# (not) Mike



## TTotal (Aug 12, 2002)

No not a word about it!


----------



## YELLOW_TT (Feb 25, 2004)

SSShhhh John he has not been on today


----------



## TTotal (Aug 12, 2002)

Who :?:


----------



## YELLOW_TT (Feb 25, 2004)

You know the guy with all the trainers  :wink:


----------



## NaughTTy (Jul 9, 2003)

TTotal said:


> No not a word about it!


Yes there is....in the title :roll: :-*


----------



## TTotal (Aug 12, 2002)

Eh ?


----------



## Terri_TT (Nov 18, 2004)

Who's Mike? :wink:


----------



## TTotal (Aug 12, 2002)

:?: Eh :?:


----------



## YELLOW_TT (Feb 25, 2004)

Terri_TT said:


> Who's Mike? :wink:


He is a guy with doggy trainers and he rides an old bike 
Sounds like one of Johns m8s


----------



## NaughTTy (Jul 9, 2003)

TTotal said:


> Eh ?


Gawd knows :lol:


----------



## mac's TT (May 13, 2006)

John, did you forget to take your medication again ? :wink:


----------



## Private Prozac (Jul 7, 2003)

Exactly. What the fuck's the bloke on about? :?


----------



## YELLOW_TT (Feb 25, 2004)

TT2BMW said:


> Exactly. What the fuck's the bloke on about? :?

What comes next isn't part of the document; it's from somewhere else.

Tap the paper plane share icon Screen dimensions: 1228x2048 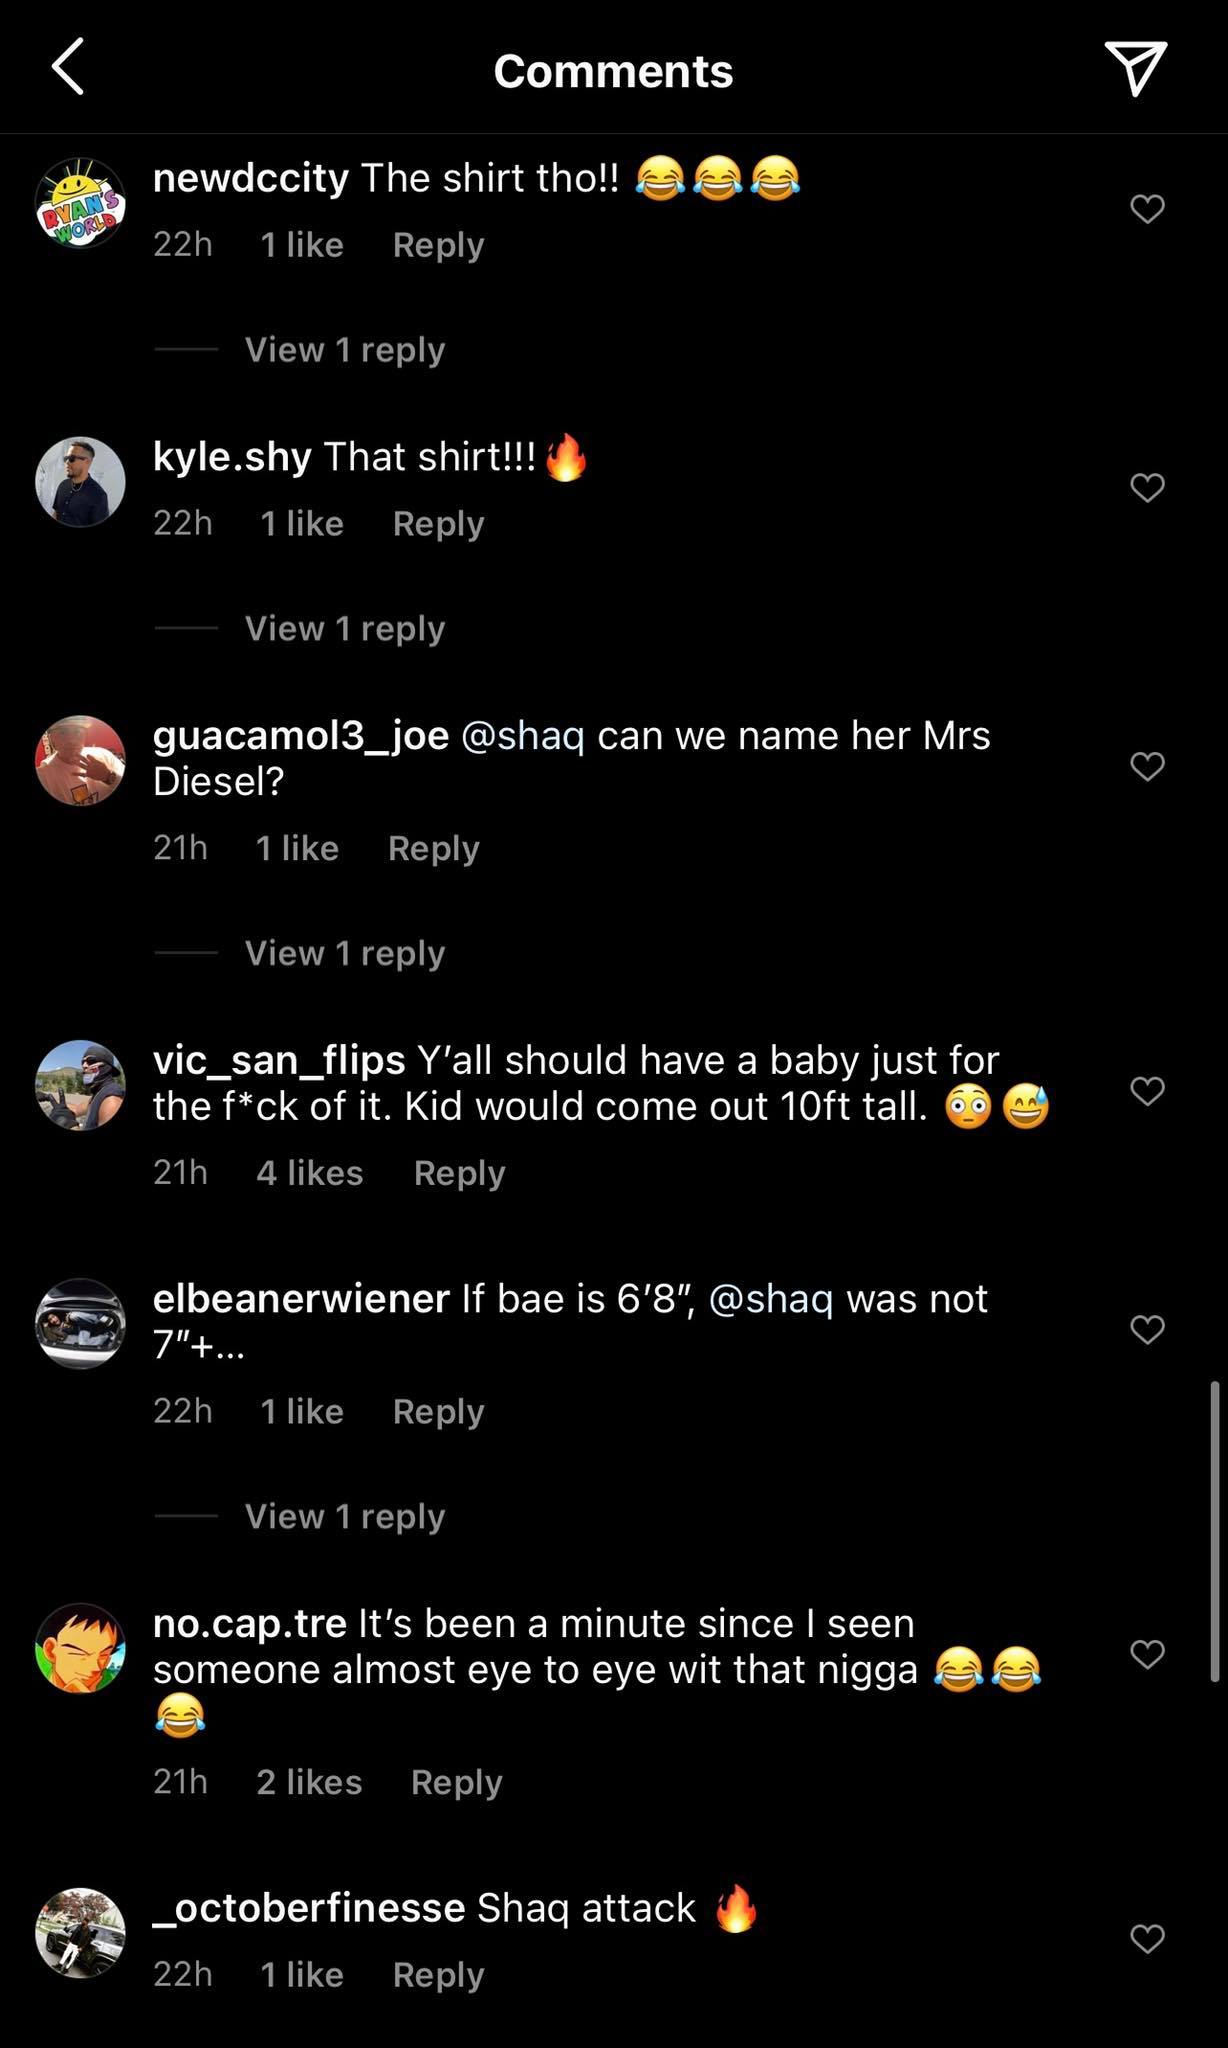(1135, 68)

If only we he know gentelman of Johns age can get a little confused at times


----------



## Leg (Jan 11, 2006)

YELLOW_TT said:


> Terri_TT said:
> 
> 
> > Who's Mike? :wink:
> ...


What, like these?


----------



## mac's TT (May 13, 2006)

Or These


----------



## mighTy Tee (Jul 10, 2002)

It was his last day today, so guess he meant "on his Bike" ?


----------



## YELLOW_TT (Feb 25, 2004)

You had to be here at the start Richard he started with Nike then changed it to Mike and now bike


----------



## mighTy Tee (Jul 10, 2002)

YELLOW_TT said:


> You had to be here at the start Richard he started with Nike then changed it to Mike and now bike


Ah - thanks Andy - bloody internet is down at work. I have had to relearn how to play minesweeper..... :roll:


----------



## YELLOW_TT (Feb 25, 2004)

mighTy Tee said:


> YELLOW_TT said:
> 
> 
> > You had to be here at the start Richard he started with Nike then changed it to Mike and now bike
> ...


 :lol: :lol: good old minesweeper


----------



## mike_bailey (May 7, 2002)

Terri_TT said:


> Who's Mike? :wink:


Here


----------



## Wallsendmag (Feb 12, 2004)

Has he been smoking pot???


----------



## TTotal (Aug 12, 2002)

Er ? :?


----------



## Leg (Jan 11, 2006)

wallsendmag said:


> Has he been smoking pot???


I took the flowers out but you try getting the bastards to light, impossible!


----------



## YELLOW_TT (Feb 25, 2004)

Leg said:


> wallsendmag said:
> 
> 
> > Has he been smoking pot???
> ...


I had the same problem when I was a chain smoker


----------



## TTotal (Aug 12, 2002)

Smokers Pie


----------



## YELLOW_TT (Feb 25, 2004)

TTotal said:


> Smokers Pie


One pie I want to stay clear of


----------



## Terri_TT (Nov 18, 2004)

Leg said:


> YELLOW_TT said:
> 
> 
> > Terri_TT said:
> ...


Ah bless :-* A rundog


----------



## Terri_TT (Nov 18, 2004)

mike_bailey said:


> Terri_TT said:
> 
> 
> > Who's Mike? :wink:
> ...


Hello Mike  How are you?


----------



## TTotal (Aug 12, 2002)

Eh? :?


----------